> [PROBLEM DESCRIPTION] Taking the line that contains "Click the 'Other forms' text label" as the first and the final line of the records as the last, write out every line between them exactly, ends included, and nothing else.

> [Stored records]
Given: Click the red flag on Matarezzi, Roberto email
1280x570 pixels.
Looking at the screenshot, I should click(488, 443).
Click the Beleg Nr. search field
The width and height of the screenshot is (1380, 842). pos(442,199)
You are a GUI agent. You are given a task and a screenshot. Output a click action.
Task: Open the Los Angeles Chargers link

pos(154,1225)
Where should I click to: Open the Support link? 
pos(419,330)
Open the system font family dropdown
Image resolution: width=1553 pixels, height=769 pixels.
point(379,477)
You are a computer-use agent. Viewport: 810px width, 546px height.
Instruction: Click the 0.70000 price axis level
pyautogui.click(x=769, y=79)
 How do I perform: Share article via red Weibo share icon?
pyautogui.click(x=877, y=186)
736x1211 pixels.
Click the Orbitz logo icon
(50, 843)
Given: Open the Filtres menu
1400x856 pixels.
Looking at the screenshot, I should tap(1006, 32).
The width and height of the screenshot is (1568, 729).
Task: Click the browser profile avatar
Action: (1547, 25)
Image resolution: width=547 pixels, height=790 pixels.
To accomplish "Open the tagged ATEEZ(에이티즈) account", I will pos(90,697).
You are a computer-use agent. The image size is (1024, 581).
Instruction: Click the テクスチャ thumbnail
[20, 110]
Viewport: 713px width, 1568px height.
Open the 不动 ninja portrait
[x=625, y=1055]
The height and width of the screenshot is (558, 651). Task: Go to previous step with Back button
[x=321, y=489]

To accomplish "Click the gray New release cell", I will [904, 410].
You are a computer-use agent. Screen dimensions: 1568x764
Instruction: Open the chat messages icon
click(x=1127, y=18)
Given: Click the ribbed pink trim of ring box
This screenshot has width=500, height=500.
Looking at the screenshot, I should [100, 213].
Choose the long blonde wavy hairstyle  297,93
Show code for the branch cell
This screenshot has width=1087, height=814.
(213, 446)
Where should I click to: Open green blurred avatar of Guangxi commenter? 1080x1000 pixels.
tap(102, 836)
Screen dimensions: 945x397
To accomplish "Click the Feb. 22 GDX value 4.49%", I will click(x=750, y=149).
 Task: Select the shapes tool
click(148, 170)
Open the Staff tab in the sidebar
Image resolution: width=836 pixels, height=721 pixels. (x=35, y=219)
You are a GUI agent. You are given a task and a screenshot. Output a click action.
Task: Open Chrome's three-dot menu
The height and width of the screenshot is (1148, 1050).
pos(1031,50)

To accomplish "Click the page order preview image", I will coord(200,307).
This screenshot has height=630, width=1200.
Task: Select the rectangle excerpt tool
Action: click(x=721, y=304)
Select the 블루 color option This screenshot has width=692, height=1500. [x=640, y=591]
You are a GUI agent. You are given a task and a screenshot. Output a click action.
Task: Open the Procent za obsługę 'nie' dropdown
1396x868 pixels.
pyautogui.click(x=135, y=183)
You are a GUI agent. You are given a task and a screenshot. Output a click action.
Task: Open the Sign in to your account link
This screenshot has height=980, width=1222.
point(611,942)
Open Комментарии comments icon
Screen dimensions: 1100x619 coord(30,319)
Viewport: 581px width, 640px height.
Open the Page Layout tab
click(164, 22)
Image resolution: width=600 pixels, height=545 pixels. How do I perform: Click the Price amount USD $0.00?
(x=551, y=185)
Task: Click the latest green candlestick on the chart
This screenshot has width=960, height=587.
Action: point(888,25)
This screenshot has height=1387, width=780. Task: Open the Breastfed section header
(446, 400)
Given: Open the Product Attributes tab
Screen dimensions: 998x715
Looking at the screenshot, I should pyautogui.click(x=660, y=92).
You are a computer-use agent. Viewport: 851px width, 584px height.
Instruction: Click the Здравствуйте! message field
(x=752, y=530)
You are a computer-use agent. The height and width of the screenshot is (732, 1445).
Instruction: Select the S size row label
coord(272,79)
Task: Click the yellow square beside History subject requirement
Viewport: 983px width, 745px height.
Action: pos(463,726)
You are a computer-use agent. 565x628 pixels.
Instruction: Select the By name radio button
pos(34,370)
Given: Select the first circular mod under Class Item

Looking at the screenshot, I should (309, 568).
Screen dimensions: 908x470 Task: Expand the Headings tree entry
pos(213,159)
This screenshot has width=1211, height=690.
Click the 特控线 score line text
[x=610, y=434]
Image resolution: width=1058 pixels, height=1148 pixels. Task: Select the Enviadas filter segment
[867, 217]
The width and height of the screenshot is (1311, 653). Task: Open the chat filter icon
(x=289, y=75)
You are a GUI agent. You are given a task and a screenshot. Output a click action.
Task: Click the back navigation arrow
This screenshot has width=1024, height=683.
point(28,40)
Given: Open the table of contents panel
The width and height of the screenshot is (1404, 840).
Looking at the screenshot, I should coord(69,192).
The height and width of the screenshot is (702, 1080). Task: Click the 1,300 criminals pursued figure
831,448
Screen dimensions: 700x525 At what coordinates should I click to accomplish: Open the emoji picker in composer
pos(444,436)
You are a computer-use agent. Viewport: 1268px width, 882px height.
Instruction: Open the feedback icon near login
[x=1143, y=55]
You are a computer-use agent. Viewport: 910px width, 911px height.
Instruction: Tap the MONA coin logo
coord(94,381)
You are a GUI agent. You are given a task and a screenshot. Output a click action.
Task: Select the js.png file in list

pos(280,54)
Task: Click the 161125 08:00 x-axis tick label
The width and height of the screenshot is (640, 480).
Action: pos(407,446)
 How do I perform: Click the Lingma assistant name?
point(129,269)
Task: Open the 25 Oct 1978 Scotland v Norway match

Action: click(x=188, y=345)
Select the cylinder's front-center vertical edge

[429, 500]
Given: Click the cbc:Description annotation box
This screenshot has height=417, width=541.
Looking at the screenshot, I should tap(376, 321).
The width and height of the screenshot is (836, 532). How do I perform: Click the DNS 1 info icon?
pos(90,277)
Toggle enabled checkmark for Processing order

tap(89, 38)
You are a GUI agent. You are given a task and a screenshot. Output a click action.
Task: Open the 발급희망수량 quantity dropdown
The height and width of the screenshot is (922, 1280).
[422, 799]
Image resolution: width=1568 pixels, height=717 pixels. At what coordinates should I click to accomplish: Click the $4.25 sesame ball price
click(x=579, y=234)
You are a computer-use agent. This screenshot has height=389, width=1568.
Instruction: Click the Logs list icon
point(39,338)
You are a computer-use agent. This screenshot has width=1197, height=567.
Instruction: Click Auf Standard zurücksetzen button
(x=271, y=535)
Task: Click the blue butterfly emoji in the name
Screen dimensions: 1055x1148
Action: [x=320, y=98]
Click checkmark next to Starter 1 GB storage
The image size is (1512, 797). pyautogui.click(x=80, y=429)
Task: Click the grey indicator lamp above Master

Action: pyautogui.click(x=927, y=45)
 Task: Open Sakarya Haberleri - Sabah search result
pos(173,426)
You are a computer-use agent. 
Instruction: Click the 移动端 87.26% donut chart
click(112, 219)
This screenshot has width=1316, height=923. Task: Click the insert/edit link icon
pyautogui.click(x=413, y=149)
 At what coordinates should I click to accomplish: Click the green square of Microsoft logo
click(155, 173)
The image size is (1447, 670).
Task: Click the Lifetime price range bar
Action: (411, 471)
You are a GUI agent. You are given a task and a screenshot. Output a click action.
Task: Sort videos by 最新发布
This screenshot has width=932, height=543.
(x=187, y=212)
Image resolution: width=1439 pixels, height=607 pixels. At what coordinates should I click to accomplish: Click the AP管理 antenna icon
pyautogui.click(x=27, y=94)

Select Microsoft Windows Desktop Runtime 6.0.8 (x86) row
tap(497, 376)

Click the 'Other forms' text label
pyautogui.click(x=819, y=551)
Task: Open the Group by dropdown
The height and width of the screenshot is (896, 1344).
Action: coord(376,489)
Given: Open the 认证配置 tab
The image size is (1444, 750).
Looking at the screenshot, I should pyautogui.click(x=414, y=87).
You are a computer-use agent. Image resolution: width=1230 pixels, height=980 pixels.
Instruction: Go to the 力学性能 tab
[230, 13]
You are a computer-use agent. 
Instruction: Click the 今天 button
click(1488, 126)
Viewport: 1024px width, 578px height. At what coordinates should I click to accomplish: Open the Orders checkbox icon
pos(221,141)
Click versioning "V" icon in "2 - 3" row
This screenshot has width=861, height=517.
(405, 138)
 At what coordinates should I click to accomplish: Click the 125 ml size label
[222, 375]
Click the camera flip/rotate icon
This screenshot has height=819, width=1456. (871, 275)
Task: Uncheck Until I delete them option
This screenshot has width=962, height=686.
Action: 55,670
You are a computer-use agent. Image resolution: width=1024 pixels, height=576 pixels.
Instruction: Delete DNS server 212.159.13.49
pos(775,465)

> [EXERCISE ANSWER]
Click the 'Other forms' text label
pyautogui.click(x=819, y=551)
Task: Open the Group by dropdown
The height and width of the screenshot is (896, 1344).
Action: coord(376,489)
Given: Open the 认证配置 tab
The image size is (1444, 750).
Looking at the screenshot, I should pyautogui.click(x=414, y=87).
You are a computer-use agent. Image resolution: width=1230 pixels, height=980 pixels.
Instruction: Go to the 力学性能 tab
[230, 13]
You are a computer-use agent. 
Instruction: Click the 今天 button
click(1488, 126)
Viewport: 1024px width, 578px height. At what coordinates should I click to accomplish: Open the Orders checkbox icon
pos(221,141)
Click versioning "V" icon in "2 - 3" row
This screenshot has width=861, height=517.
(405, 138)
 At what coordinates should I click to accomplish: Click the 125 ml size label
[222, 375]
Click the camera flip/rotate icon
This screenshot has height=819, width=1456. (871, 275)
Task: Uncheck Until I delete them option
This screenshot has width=962, height=686.
Action: 55,670
You are a computer-use agent. Image resolution: width=1024 pixels, height=576 pixels.
Instruction: Delete DNS server 212.159.13.49
pos(775,465)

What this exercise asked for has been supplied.